[VIDEO] The Difference Between People Analytics and HR Analytics
What’s the difference between people analytics and HR analytics? When we started our Analytics in HR blog, we had to pick a name. Because everybody was talking about HR analytics, Analytics in HR made sense. It was simple, recognizable, worked well for traffic from Google and everybody would understand the website would be about HR analytics. However, we might have picked the wrong name.
Traditionally, people analytics, workforce analytics, talent analytics and HR analytics have been used somewhat interchangeably. Talent analytics has a slightly more exclusive connotation: it focuses on talent and was often used in academia. Workforce analytics was more often used more by software providers that helped on workforce planning, like Willis Towers Watson.
So what do the experts think? The next clip shows some of the world’s leading experts like David Green, Andy Campbell, Tom Haak and Luc Smeyers about this question.
People and HR analytics are often used interchangeably. Both terms are about the statistical analysis of people data.
Of these terms, HR analytics became the most popular. Google searches of HR analytics average around 5,500 per month. People analytics is placed second, with around 1,500 hits per month.
This great visualization by Paul van der Laken shows the changing interest over time for the different terms.
However, people analytics has recently become increasingly popular. This has a few reasons:
- HR analytics is overused
In the last few years, HR analytics has become a real buzzword. It is, for example, hard to find a software provider that doesn’t sell an HR analytics tool. Providers of HR dashboard and data visualization tools often claim to include people analytics functionalities, even though 99% of these tools only focus on key HR metrics and don’t include analytics functionalities. - The term HR analytics is too narrow
What’s in the name? The term HR analytics has a big disadvantage as implies to be exclusive to Human Resources. The reality is, however, that proper analytics goes well beyond HR, as they ideally also include financial and other data. In addition, the HR department often lacks the skills to do analytics, which is why the analytics team also includes people with experience in IT, finance, and data analytics. Indeed, it may be easier to build support for a people analytics project than for an HR analytics project. - It’s all about people
Whether we are predicting employee churn, looking at performance, calculating an ROI or engaging in long-term workforce planning, we are all studying and analyzing people. Indeed, oftentimes HR analytics dives into elements that are the manager’s prime responsibility, and not HR’s.

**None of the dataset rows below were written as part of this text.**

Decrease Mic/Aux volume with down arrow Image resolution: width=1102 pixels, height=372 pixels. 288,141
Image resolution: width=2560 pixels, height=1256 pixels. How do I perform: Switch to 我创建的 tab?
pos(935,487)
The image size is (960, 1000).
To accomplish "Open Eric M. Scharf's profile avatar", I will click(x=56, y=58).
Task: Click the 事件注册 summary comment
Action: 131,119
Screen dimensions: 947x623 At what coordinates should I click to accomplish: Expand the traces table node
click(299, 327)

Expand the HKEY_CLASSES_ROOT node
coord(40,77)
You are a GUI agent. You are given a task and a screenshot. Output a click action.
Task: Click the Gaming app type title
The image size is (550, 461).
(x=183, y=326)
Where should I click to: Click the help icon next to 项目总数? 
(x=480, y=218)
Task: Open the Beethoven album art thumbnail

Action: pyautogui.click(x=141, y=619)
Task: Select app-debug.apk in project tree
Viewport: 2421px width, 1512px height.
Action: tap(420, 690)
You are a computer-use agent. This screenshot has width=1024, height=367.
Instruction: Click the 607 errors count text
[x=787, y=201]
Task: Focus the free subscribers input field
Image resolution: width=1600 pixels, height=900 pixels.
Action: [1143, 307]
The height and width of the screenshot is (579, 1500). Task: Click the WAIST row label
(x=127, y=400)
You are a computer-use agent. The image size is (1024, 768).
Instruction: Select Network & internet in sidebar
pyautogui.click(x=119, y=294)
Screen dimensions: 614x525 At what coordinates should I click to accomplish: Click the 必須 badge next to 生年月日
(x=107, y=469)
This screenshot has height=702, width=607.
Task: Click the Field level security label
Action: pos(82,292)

In addition, specific analytics are slowly being replaced by enterprise analytics. Enterprise analytics doesn’t look at the traditional departments. Rather, they focus on subtopics regarding the kind of analyses that are done. People analytics as a subset of a larger (enterprise) analytics offering is a much more suitable name than HR analytics.
When I asked Patrick Coolen, manager HR analytics and metrics at ABN AMRO, about whether he liked people analytics or HR analytics better, he mentioned something similar:
“I am using people analytics more and more. HR analytics has the connotation that it is about the HR department. This is partly true, but in many cases you are looking at people characteristics that are not managed by HR but by the business.”
An argument that hasn’t been mentioned yet is that there’s some merit in sticking with conventions. The HR department has focussed on people matters that go beyond ‘Human Resources’ for decades.
In addition, managing people has always been a shared responsibility between the business and HR. Debating the difference between people analytics an HR analytics, therefore, seems to be a bit of a semantical discussion that doesn’t add much value.
In other words: I still don’t know if we picked the wrong name for our Analytics in HR platform. Maybe people analytics is the future of analytics in HR. However, I agree more with Tom Haak: “In the end, it doesn’t matter”.